EXCERPTED RECORDS -
:::::
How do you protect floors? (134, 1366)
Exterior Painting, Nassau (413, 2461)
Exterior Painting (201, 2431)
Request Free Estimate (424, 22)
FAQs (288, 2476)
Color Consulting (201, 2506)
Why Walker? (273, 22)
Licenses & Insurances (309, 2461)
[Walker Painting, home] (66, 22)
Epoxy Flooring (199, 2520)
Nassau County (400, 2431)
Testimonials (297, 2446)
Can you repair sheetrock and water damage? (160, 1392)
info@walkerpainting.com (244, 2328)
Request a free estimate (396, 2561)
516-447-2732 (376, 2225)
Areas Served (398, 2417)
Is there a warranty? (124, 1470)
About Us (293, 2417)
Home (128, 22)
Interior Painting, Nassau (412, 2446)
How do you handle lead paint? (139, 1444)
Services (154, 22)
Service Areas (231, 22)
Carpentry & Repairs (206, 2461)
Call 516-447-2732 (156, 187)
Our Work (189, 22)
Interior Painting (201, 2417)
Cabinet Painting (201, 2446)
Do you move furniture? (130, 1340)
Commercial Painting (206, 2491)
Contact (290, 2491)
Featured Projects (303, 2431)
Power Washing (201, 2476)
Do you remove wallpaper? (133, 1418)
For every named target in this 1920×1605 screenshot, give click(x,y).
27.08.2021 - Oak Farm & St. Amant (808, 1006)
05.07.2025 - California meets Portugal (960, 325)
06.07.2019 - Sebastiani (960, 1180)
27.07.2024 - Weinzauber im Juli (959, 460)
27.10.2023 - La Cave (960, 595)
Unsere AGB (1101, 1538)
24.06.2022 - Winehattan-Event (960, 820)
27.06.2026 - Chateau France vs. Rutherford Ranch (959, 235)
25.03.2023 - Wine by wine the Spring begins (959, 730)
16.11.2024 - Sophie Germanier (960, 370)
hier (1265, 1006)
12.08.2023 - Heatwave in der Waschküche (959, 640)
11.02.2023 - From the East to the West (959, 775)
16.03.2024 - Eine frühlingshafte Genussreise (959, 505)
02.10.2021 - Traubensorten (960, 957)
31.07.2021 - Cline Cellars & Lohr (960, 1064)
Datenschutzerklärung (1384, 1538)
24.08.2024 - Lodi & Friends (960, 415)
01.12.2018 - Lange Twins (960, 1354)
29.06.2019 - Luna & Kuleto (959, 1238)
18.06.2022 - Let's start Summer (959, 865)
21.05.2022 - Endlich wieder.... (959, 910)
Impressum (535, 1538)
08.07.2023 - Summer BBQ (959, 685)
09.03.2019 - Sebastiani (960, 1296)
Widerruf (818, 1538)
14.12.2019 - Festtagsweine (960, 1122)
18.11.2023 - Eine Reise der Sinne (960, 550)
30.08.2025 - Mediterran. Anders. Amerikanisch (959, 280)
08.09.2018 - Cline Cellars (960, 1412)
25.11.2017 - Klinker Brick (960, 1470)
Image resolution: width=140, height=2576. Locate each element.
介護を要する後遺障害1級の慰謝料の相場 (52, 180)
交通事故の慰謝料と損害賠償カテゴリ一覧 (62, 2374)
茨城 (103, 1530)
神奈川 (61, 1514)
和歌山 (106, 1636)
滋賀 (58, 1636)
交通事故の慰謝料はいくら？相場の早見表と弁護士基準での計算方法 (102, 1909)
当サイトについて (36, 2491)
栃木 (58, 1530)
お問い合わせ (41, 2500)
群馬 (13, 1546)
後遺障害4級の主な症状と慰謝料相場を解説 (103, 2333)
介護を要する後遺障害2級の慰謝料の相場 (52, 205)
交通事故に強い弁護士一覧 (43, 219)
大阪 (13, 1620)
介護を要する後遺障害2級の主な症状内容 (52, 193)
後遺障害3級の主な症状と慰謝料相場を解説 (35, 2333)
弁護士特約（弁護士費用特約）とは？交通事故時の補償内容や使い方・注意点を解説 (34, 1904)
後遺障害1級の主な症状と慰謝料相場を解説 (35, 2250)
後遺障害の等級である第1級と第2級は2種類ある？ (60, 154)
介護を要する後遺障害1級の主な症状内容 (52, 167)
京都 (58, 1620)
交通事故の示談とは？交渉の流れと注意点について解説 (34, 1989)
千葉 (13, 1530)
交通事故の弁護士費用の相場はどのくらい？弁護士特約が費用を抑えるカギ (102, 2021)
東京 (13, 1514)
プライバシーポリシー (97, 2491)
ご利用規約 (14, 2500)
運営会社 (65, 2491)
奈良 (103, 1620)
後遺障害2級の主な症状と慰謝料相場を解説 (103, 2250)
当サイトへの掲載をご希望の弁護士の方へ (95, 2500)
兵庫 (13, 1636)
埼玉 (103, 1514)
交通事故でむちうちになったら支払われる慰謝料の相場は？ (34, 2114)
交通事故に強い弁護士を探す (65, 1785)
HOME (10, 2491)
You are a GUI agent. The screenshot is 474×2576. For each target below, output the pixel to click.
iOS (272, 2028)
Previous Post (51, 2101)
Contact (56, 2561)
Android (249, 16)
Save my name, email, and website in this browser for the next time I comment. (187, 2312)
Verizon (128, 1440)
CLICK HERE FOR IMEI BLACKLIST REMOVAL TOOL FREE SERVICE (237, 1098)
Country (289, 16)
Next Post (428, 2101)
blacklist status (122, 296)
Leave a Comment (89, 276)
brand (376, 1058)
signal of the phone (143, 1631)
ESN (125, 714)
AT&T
:::::
EXERCISE BRIEF - Collect, from the material above, every line containing the word "Summer".

TASK RESULT -
18.06.2022 - Let's start Summer (959, 865)
08.07.2023 - Summer BBQ (959, 685)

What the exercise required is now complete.